Die neue Strategie eHealth Schweiz ist da. Bund und Kantone haben in einem Entwurf, welcher sich bis zum 10. Dezember 2017 in Anhörung befand [1], die «Strategie eHealth Schweiz» aus dem Jahr 2007 fortgeführt. Die Strategie umfasst drei Handlungsfelder mit 27 Zielen, die in Phasen im Zeitraum von 2018 bis 2022 umgesetzt werden sollen. Mit den festgelegten Handlungs­feldern sollen die Digitalisierung gefördert, koordiniert und sowohl Gesundheitsfachpersonen als auch Patientinnen und Patienten zur Digitalisierung befähigt werden [2].
Die Digitalisierung als Treiber eines tiefergreifenden Strukturwandels hat Auswirkungen auf fast alle gesellschaftlichen und wirtschaftlichen Bereiche. Mit Digitalisierung wird oftmals eine Technologisierung, die Adaption von neuen Informationstechnologien verstanden, welche zunehmend analoge Hilfsmittel verdrängen.

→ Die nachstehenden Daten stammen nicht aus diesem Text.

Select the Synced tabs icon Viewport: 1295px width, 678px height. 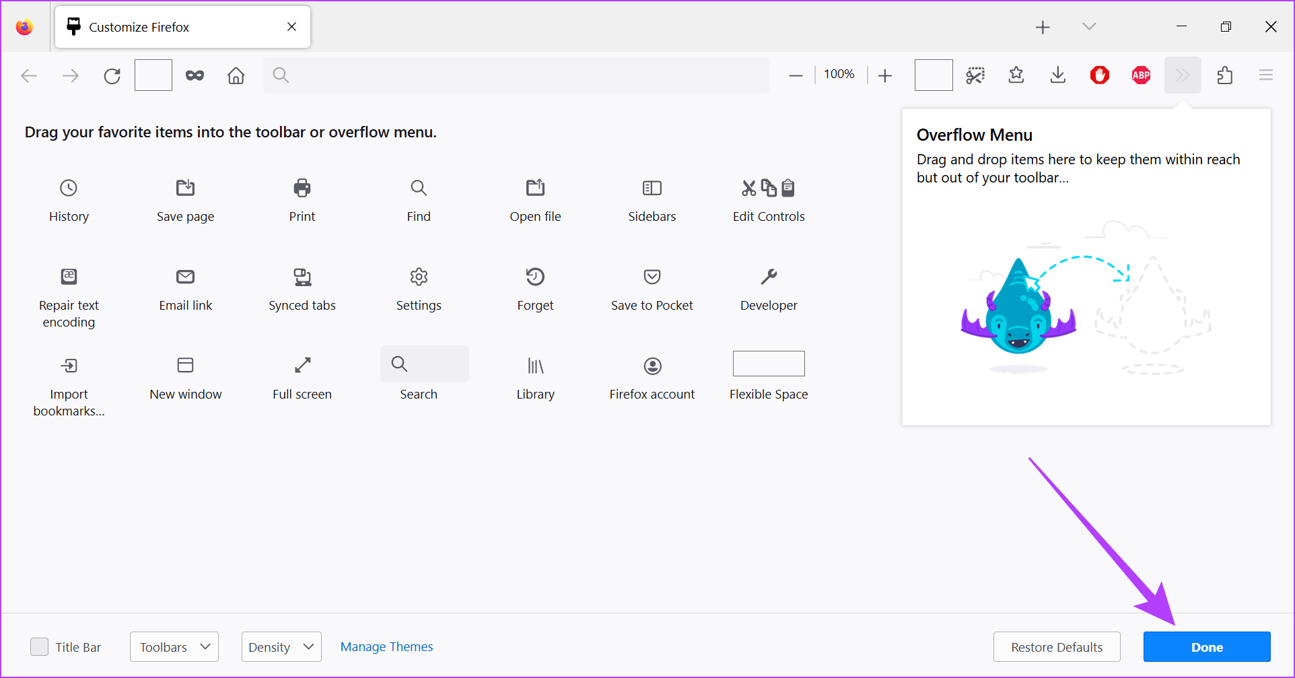pos(302,277)
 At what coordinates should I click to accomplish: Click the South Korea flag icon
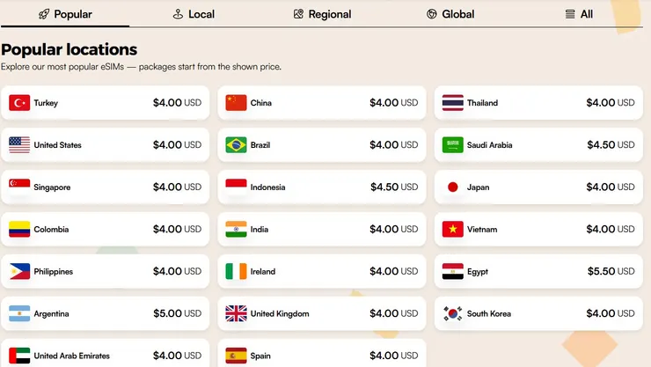tap(452, 314)
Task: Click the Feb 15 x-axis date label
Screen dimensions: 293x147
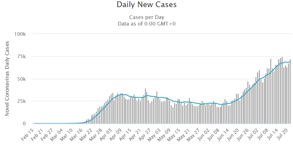Action: (x=28, y=134)
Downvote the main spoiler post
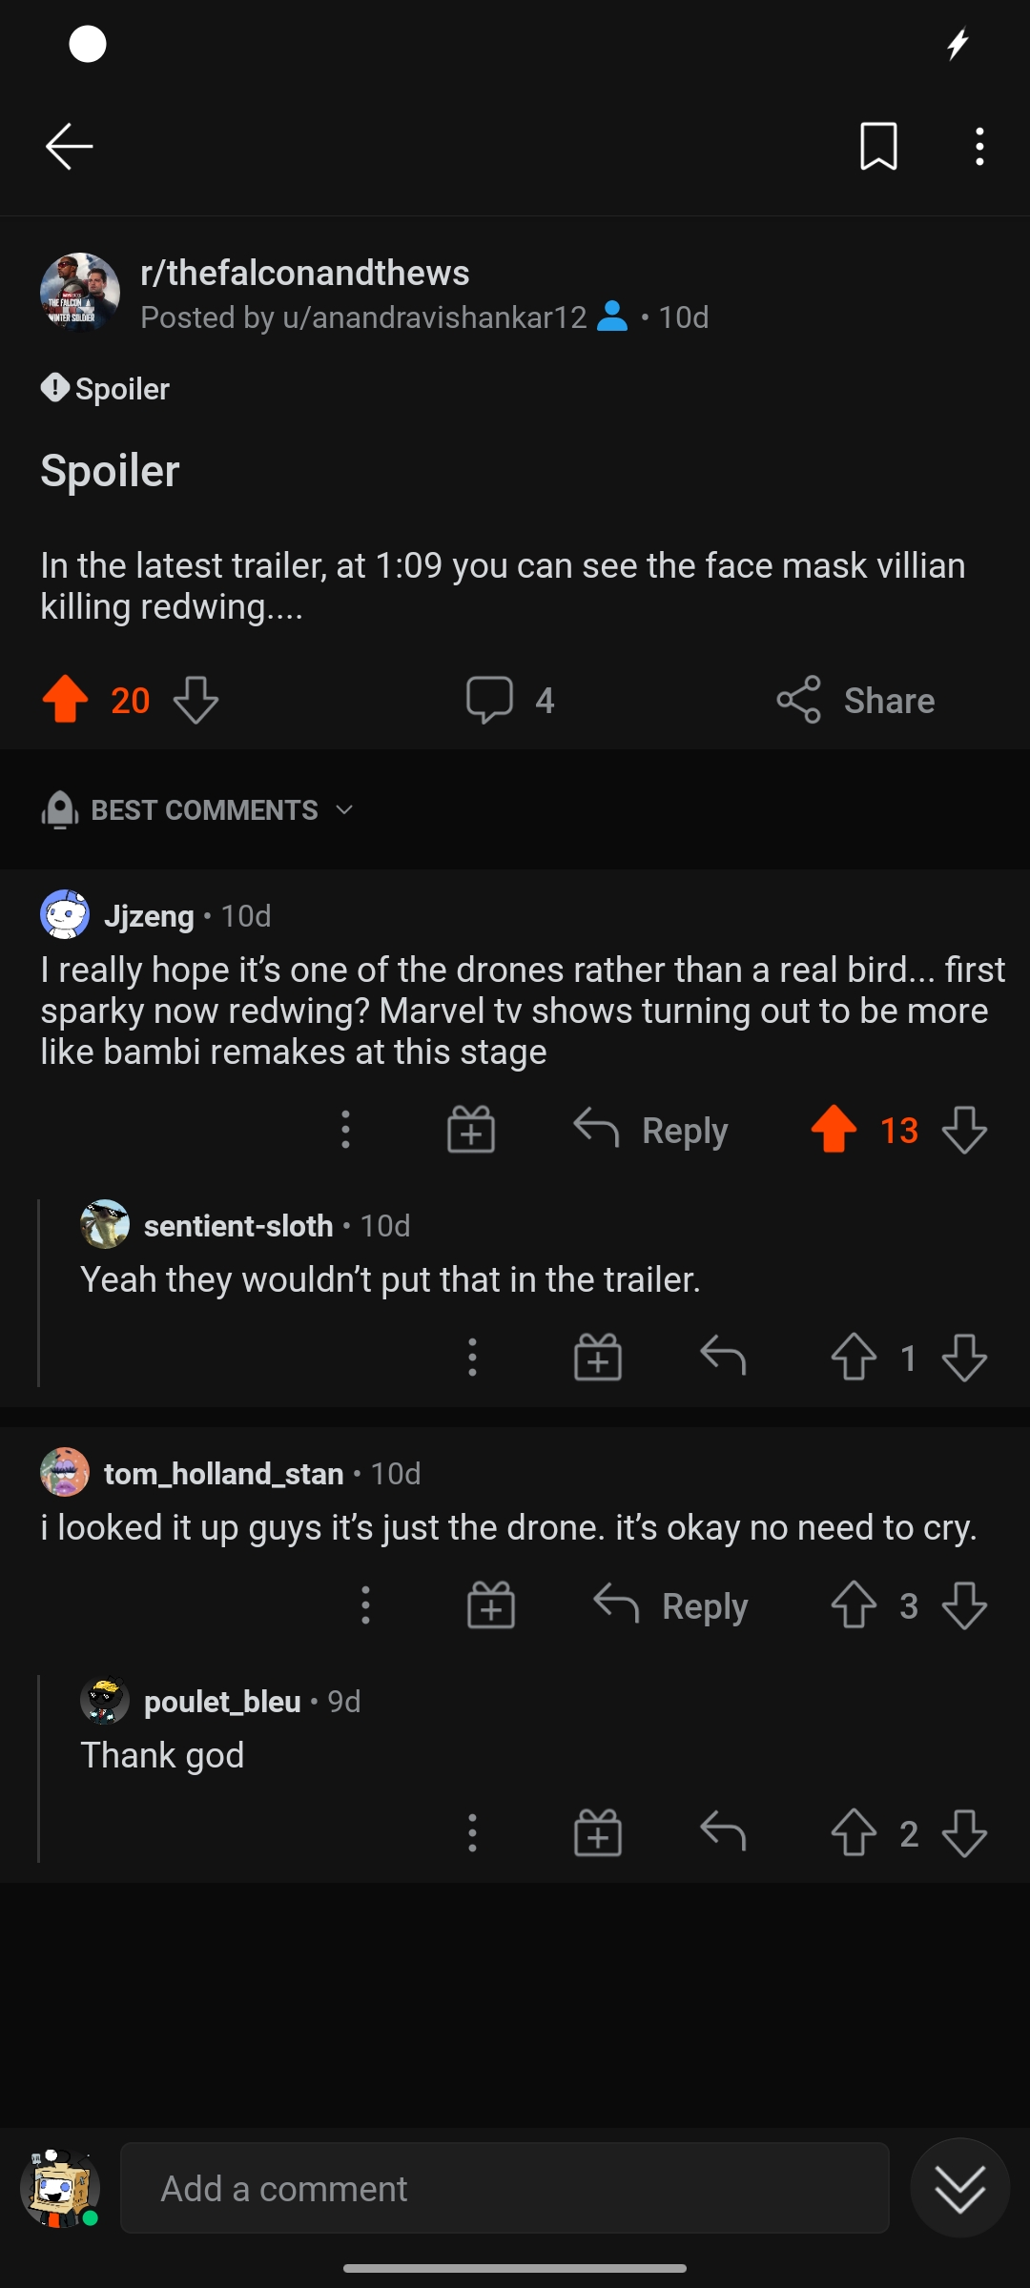 [x=196, y=700]
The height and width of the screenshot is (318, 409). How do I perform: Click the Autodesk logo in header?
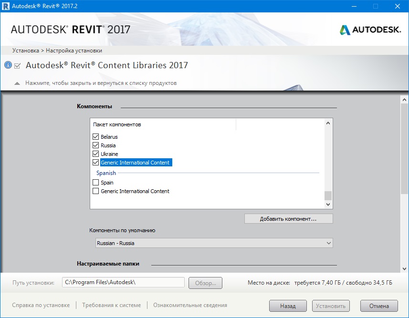click(370, 30)
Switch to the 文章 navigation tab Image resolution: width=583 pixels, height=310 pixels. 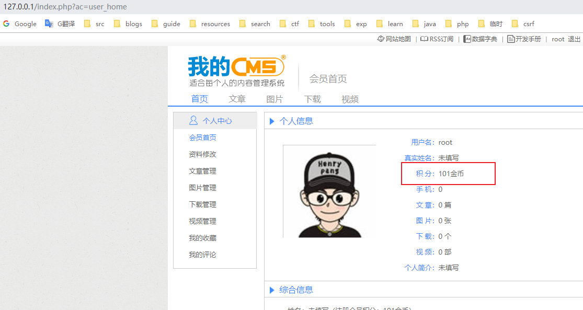pos(237,99)
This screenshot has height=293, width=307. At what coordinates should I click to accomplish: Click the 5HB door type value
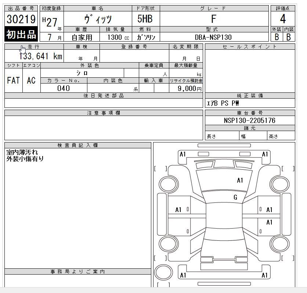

Dieser Prozess hat in den letzten Jahrzehnten durch die Verfügbarkeit leistungsfähiger Rechensysteme und einer moderaten Kostenentwicklung rasant Fahrt aufgenommen. Intel-Gründer Gordon Moore prophezeite 1965, dass sich die Anzahl der integrierten Schaltkreise auf Computerchips alle 12 Monate verdoppeln werden, und in einem Erratum korrigierte Moore 10 Jahre später die exponentielle Zunahme auf 24 Monate [3]. Diese Aussage hat mehrere Jahrzehnte die Entwicklung von leistungsfähigen Computern im Sinne einer selbst­erfüllenden Prophezeiung beherrscht. Heute gilt sie jedoch nicht mehr, und ein Grund waren die Entwicklung von Cloud-Computing (siehe [4]) und die Vernetzung von Smart-Devices, hochspezialisierter Geräte, ausgestattet mit Sensoren, welche autonom oder interaktiv in einer vernetzten Umgebung agieren [5]. Beispielhaft für diese Veränderung im Gesundheitswesen steht die Entwicklung der Anwendung «Streams» im Royal Free, London. «Streams» ist ein vollständig digitaler klinischer Behandlungspfad für die Erkennung eines akuten Nierenversagens, basierend auf vernetzten, mobilen Technologien [6].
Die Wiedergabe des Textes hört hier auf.